Nos últimos dias novas queixas foram feitas contra agentes de talentos — o agente Tyler Grasham está a ser investigado por agressão sexual pela Polícia de Los Angeles — ou dirigentes de estúdios — Andrew Kramer, da Lionsgate, saiu da empresa após uma denúncia de assédio. O realizador James Toback foi acusado há uma semana por mais de 30 mulheres de assédio sexual e violação, através de denúncias feitas ao Los Angeles Times que, segundo o diário, suscitaram mais de 200 outras queixas e fizeram as actrizes Selma Blair, Julianne Moore e Rachel McAdams contar as suas próprias histórias de agressão por parte de Tobback, que por vezes prometia papéis em troca de sexo. Este nega as alegações e em declarações agora reveladas pela Rolling Stone considera-as “nojentas”. “É a forma oposta de eu trabalhar”, reiterou, “trabalho de forma séria com total integridade".
No final da semana passada, a actriz Annabella Sciorra contou à New Yorker, num novo artigo do jornalista Ronan Farrow (filho de Mia Farrow e acusador dos alegados abusos por Woody Allen à sua filha adoptiva Dylan Farrow), ter sido violada por Harvey Weinstein e posteriormente perseguida e assediada pelo produtor. A sua história remonta ao início dos anos 1990 — em 1993 filmou para a Miramax, a produtora e distribuidora dos irmãos Weinstein —, quando este forçou a entrada no seu apartamento após um jantar de trabalho e a obrigou a ter relações sexuais violentamente.
“Como muitas destas mulheres, tive tanta vergonha do que aconteceu. E eu lutei. Lutei. Mas ainda assim estava ‘Por que é que abri aquela porta? Quem é que abre a porta àquela hora da noite?’. Senti-me nojenta.
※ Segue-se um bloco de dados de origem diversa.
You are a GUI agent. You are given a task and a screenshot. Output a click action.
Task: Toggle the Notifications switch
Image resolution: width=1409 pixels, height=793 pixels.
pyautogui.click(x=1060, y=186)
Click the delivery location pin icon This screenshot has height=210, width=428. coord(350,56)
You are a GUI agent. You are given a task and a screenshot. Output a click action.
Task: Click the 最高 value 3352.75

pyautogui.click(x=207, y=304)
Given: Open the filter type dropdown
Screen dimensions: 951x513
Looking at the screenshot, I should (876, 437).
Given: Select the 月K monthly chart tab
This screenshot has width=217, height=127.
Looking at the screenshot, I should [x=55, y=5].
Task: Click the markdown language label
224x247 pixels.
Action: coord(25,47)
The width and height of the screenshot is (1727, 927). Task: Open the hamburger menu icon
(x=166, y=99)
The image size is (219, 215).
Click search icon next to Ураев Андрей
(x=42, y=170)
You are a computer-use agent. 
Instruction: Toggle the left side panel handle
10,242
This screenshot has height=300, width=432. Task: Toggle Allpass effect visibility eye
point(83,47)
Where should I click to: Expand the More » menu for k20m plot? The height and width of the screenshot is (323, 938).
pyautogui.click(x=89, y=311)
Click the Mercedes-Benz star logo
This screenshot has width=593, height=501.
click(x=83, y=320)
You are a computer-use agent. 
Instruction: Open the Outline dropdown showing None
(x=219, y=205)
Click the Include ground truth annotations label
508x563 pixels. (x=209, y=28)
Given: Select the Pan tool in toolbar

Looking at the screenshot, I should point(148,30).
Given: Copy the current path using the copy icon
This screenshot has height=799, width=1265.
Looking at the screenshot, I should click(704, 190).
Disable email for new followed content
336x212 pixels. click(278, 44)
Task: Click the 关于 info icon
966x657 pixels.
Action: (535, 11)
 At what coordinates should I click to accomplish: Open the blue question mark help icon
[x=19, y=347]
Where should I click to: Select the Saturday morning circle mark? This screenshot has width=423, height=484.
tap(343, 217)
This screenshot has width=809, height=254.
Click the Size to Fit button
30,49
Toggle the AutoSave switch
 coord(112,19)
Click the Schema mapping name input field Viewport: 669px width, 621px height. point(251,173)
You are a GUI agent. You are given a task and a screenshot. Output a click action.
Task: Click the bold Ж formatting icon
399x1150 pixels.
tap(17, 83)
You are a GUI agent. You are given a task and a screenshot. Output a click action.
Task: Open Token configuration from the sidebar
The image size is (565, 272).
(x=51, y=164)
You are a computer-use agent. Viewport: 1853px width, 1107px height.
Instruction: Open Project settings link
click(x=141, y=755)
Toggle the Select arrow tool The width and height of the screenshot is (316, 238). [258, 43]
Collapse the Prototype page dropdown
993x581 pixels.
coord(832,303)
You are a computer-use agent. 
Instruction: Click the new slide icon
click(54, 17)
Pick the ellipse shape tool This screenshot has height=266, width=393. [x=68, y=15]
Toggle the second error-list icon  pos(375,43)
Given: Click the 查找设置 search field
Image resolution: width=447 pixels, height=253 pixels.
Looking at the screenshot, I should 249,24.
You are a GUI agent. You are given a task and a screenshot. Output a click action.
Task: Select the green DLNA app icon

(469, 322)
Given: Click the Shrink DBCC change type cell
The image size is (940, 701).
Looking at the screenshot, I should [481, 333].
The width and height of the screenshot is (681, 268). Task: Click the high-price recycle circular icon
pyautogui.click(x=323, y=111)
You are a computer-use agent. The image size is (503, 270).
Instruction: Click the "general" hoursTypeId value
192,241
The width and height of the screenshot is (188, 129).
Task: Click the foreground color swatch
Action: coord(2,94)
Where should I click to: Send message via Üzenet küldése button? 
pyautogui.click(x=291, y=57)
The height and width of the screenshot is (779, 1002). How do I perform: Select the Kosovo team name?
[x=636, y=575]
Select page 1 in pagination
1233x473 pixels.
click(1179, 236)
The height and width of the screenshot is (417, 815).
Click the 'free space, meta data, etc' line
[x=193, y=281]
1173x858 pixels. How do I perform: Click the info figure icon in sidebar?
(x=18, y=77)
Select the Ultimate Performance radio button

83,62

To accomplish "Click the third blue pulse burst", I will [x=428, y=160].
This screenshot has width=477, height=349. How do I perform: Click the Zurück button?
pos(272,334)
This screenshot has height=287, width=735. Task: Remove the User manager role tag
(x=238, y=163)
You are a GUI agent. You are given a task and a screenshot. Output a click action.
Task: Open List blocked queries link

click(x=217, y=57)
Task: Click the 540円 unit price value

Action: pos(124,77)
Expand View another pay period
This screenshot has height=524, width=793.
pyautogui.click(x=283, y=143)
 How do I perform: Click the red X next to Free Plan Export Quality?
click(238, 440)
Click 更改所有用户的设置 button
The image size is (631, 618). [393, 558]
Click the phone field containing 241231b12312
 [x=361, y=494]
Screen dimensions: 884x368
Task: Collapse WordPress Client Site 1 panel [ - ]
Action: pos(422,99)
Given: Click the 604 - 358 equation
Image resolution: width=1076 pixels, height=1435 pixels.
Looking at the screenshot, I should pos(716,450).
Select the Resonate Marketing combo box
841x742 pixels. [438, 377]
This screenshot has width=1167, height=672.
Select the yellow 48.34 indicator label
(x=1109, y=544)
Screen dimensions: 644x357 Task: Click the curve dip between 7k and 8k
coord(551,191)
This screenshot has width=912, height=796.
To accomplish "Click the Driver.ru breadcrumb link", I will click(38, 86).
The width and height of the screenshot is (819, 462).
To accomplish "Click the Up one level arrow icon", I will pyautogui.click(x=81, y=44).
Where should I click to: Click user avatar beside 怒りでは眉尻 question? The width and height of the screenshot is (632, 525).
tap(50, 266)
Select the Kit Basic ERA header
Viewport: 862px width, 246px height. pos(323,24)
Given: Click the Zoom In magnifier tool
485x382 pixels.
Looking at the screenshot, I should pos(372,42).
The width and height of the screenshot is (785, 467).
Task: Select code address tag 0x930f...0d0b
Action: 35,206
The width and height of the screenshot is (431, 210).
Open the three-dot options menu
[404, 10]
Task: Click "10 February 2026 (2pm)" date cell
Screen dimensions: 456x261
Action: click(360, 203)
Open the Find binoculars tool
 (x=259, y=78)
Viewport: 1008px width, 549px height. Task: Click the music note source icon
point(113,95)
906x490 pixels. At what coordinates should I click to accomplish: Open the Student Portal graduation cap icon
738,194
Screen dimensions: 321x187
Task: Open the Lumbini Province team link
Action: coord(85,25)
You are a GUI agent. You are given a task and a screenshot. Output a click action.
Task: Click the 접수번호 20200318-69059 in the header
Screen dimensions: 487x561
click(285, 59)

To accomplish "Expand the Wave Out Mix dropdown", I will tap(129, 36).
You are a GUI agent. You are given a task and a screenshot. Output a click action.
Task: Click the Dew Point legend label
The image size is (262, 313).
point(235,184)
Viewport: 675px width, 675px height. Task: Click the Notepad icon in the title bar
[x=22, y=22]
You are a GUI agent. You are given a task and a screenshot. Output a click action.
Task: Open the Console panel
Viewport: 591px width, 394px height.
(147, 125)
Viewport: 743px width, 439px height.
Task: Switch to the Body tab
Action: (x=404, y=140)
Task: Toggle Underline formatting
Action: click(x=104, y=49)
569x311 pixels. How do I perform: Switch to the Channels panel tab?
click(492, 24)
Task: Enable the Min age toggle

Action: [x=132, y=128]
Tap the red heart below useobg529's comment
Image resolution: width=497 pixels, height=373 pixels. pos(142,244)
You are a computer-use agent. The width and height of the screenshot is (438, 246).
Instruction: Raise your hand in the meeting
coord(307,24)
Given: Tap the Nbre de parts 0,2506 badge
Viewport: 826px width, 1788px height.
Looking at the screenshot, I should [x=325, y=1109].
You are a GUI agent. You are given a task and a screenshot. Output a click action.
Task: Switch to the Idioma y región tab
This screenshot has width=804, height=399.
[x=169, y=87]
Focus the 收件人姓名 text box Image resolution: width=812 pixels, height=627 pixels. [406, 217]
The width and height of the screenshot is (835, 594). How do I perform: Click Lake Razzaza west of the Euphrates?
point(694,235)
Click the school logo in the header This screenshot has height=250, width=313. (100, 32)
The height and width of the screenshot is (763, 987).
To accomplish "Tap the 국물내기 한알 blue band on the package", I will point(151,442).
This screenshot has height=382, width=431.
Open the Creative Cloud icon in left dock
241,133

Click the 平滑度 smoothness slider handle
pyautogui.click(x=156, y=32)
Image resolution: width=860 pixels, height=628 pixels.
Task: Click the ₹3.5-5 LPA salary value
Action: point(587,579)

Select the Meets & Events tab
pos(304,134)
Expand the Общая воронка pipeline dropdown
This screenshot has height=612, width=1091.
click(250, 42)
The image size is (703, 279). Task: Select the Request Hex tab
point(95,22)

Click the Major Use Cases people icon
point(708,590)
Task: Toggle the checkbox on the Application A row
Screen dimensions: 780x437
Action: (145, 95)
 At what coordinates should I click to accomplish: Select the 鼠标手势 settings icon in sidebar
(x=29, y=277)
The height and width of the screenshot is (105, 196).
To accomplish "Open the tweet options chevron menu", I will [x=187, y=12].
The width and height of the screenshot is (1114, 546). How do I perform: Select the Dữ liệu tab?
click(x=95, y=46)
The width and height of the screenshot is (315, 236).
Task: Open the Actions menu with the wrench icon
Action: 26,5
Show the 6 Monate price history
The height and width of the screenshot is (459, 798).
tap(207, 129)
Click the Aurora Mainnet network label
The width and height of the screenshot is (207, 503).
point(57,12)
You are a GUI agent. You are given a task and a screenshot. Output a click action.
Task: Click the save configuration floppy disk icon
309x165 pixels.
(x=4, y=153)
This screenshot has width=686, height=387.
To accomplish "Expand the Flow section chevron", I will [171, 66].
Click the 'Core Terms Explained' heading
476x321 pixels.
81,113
Senti que tinha feito merda.” Weinstein terá tentado repetir o sucedido anos mais tarde, aparecendo-lhe à porta em roupa interior e com um frasco de óleo para bebé, mas a actriz terá chamado o pessoal do hotel. Mais de 60 mulheres acusam o produtor de assédio, agressão sexual ou violação cometidos alegadamente ao longo de décadas. Algumas forças policiais estão a investigar as acusações e a sua empresa, de onde foi demitido e onde terá também assediado várias funcionárias, encontra-se em tumulto financeiro. Dia 5, o New York Times publicou a sua primeira investigação sobre o tema, seguida pela New Yorker, dia 10.